* **ASSIGNMENT**
What you return should match the data below exactly, line for line.

* **DATA SUPPLIED**
==============================
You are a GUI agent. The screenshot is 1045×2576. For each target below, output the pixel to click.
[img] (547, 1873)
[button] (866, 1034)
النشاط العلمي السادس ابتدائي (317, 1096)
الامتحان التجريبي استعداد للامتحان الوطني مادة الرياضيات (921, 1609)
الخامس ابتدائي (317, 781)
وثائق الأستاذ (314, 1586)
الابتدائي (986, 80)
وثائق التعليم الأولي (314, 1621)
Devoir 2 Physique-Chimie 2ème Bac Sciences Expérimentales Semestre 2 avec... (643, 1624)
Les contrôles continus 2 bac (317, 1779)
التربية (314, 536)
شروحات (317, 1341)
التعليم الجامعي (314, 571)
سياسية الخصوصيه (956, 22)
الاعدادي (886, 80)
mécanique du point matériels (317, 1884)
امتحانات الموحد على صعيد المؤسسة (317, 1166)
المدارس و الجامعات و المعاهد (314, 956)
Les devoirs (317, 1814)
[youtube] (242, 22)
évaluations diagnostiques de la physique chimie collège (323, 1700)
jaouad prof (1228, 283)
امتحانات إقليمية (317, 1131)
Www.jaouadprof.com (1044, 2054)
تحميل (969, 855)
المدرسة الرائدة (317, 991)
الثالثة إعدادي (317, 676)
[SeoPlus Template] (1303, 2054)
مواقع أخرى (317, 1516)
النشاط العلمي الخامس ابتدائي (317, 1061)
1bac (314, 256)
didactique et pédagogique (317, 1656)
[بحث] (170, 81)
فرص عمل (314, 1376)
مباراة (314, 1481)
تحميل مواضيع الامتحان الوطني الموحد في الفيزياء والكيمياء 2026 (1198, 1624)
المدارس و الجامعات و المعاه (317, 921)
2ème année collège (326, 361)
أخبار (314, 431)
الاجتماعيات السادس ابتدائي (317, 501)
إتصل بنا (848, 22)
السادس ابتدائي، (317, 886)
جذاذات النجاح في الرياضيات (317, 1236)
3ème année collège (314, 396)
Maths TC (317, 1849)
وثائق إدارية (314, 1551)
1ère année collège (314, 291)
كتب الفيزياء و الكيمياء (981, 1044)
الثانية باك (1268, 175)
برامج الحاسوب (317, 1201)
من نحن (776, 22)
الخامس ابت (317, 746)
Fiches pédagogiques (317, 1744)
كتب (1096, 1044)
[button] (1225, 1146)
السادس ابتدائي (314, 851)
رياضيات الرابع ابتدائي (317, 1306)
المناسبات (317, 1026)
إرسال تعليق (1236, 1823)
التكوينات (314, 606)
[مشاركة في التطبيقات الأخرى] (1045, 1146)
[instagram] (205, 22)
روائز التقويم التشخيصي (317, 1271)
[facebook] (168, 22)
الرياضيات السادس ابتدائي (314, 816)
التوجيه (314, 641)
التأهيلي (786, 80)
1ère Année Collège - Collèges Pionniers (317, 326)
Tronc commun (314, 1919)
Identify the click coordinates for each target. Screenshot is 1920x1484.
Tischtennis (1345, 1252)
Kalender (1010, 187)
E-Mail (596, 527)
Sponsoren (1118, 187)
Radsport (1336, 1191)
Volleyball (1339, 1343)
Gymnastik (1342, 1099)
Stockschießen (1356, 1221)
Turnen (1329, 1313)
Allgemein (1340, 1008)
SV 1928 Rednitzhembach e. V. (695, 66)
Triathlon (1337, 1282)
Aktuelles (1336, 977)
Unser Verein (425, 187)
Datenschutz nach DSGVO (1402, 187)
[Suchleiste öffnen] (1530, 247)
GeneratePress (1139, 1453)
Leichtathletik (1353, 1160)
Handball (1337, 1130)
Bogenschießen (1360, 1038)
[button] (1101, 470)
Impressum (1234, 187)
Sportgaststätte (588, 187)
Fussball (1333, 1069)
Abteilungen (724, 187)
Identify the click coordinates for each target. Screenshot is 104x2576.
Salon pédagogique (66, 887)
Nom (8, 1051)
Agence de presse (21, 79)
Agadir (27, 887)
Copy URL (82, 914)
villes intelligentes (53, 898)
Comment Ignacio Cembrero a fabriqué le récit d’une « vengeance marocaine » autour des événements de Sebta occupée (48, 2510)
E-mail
==============================
* **WRITTEN RESPONSE**
You are a GUI agent. The screenshot is 1045×2576. For each target below, output the pixel to click.
[img] (547, 1873)
[button] (866, 1034)
النشاط العلمي السادس ابتدائي (317, 1096)
الامتحان التجريبي استعداد للامتحان الوطني مادة الرياضيات (921, 1609)
الخامس ابتدائي (317, 781)
وثائق الأستاذ (314, 1586)
الابتدائي (986, 80)
وثائق التعليم الأولي (314, 1621)
Devoir 2 Physique-Chimie 2ème Bac Sciences Expérimentales Semestre 2 avec... (643, 1624)
Les contrôles continus 2 bac (317, 1779)
التربية (314, 536)
شروحات (317, 1341)
التعليم الجامعي (314, 571)
سياسية الخصوصيه (956, 22)
الاعدادي (886, 80)
mécanique du point matériels (317, 1884)
امتحانات الموحد على صعيد المؤسسة (317, 1166)
المدارس و الجامعات و المعاهد (314, 956)
Les devoirs (317, 1814)
[youtube] (242, 22)
évaluations diagnostiques de la physique chimie collège (323, 1700)
jaouad prof (1228, 283)
امتحانات إقليمية (317, 1131)
Www.jaouadprof.com (1044, 2054)
تحميل (969, 855)
المدرسة الرائدة (317, 991)
الثالثة إعدادي (317, 676)
[SeoPlus Template] (1303, 2054)
مواقع أخرى (317, 1516)
النشاط العلمي الخامس ابتدائي (317, 1061)
1bac (314, 256)
didactique et pédagogique (317, 1656)
[بحث] (170, 81)
فرص عمل (314, 1376)
مباراة (314, 1481)
تحميل مواضيع الامتحان الوطني الموحد في الفيزياء والكيمياء 2026 (1198, 1624)
المدارس و الجامعات و المعاه (317, 921)
2ème année collège (326, 361)
أخبار (314, 431)
الاجتماعيات السادس ابتدائي (317, 501)
إتصل بنا (848, 22)
السادس ابتدائي، (317, 886)
جذاذات النجاح في الرياضيات (317, 1236)
3ème année collège (314, 396)
Maths TC (317, 1849)
وثائق إدارية (314, 1551)
1ère année collège (314, 291)
كتب الفيزياء و الكيمياء (981, 1044)
الثانية باك (1268, 175)
برامج الحاسوب (317, 1201)
من نحن (776, 22)
الخامس ابت (317, 746)
Fiches pédagogiques (317, 1744)
كتب (1096, 1044)
[button] (1225, 1146)
السادس ابتدائي (314, 851)
رياضيات الرابع ابتدائي (317, 1306)
المناسبات (317, 1026)
إرسال تعليق (1236, 1823)
التكوينات (314, 606)
[مشاركة في التطبيقات الأخرى] (1045, 1146)
[instagram] (205, 22)
روائز التقويم التشخيصي (317, 1271)
[facebook] (168, 22)
الرياضيات السادس ابتدائي (314, 816)
التوجيه (314, 641)
التأهيلي (786, 80)
1ère Année Collège - Collèges Pionniers (317, 326)
Tronc commun (314, 1919)
Identify the click coordinates for each target. Screenshot is 1920x1484.
Tischtennis (1345, 1252)
Kalender (1010, 187)
E-Mail (596, 527)
Sponsoren (1118, 187)
Radsport (1336, 1191)
Volleyball (1339, 1343)
Gymnastik (1342, 1099)
Stockschießen (1356, 1221)
Turnen (1329, 1313)
Allgemein (1340, 1008)
SV 1928 Rednitzhembach e. V. (695, 66)
Triathlon (1337, 1282)
Aktuelles (1336, 977)
Unser Verein (425, 187)
Datenschutz nach DSGVO (1402, 187)
[Suchleiste öffnen] (1530, 247)
GeneratePress (1139, 1453)
Leichtathletik (1353, 1160)
Handball (1337, 1130)
Bogenschießen (1360, 1038)
[button] (1101, 470)
Impressum (1234, 187)
Sportgaststätte (588, 187)
Fussball (1333, 1069)
Abteilungen (724, 187)
Identify the click coordinates for each target. Screenshot is 104x2576.
Salon pédagogique (66, 887)
Nom (8, 1051)
Agence de presse (21, 79)
Agadir (27, 887)
Copy URL (82, 914)
villes intelligentes (53, 898)
Comment Ignacio Cembrero a fabriqué le récit d’une « vengeance marocaine » autour des événements de Sebta occupée (48, 2510)
E-mail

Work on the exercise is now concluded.